Rewrite the items from the line containing "Select the array" through the line containing "At what coordinates". Replace "property" with "field" and keep everything else the same.

* _EXTRACTED ENTRIES_
*****
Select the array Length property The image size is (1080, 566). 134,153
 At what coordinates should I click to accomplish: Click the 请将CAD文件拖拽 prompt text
*****
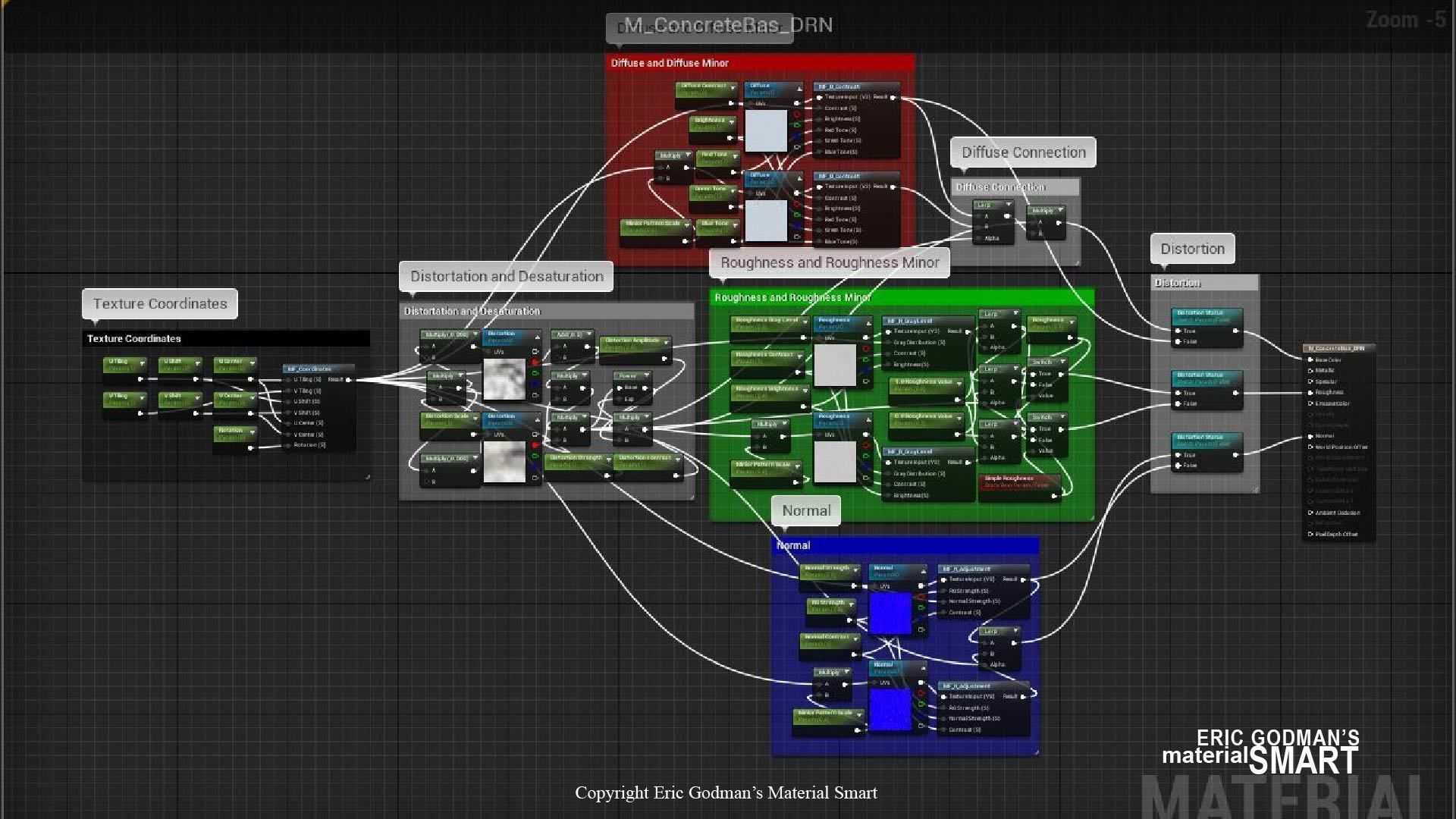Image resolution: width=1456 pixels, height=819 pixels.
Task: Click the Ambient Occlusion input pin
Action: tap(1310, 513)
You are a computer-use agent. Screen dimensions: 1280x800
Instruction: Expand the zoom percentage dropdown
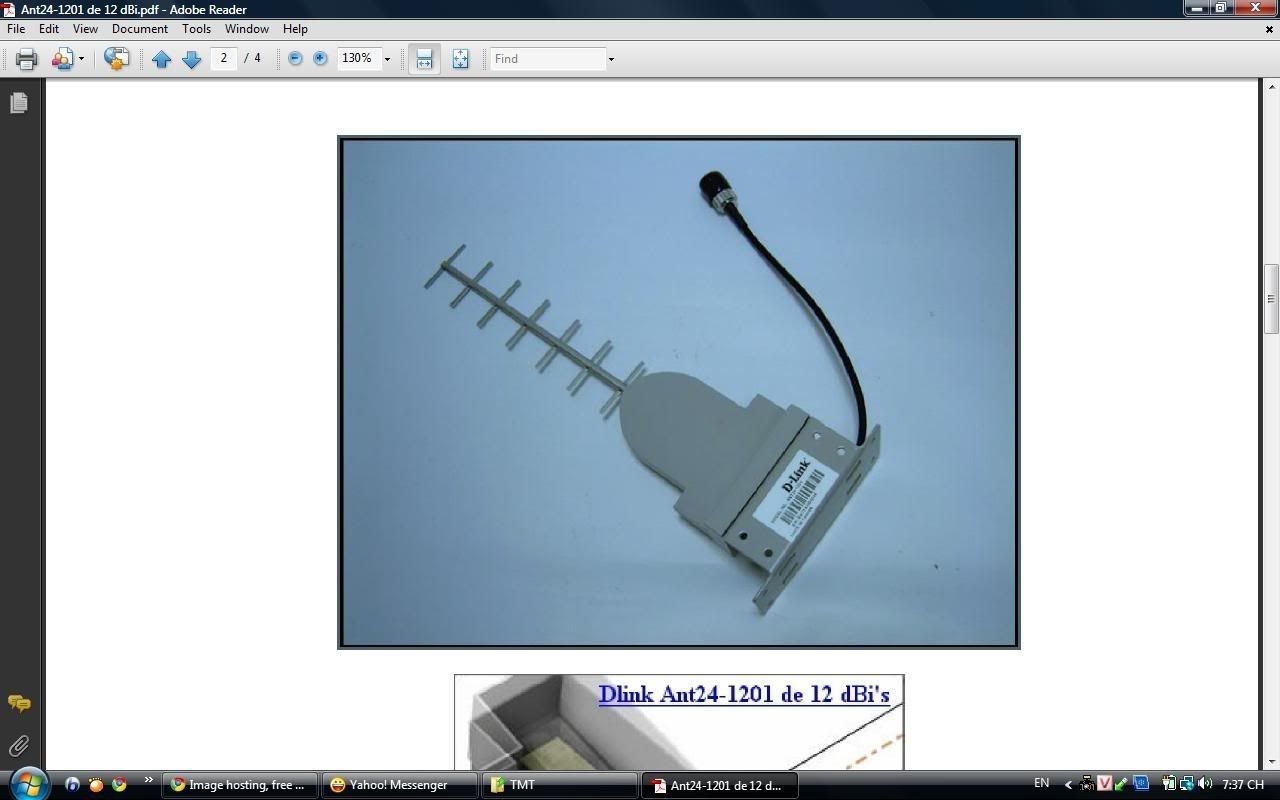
*****
* _THE ANSWER_
Select the array Length field The image size is (1080, 566). 134,153
 At what coordinates should I click to accomplish: Click the 请将CAD文件拖拽 prompt text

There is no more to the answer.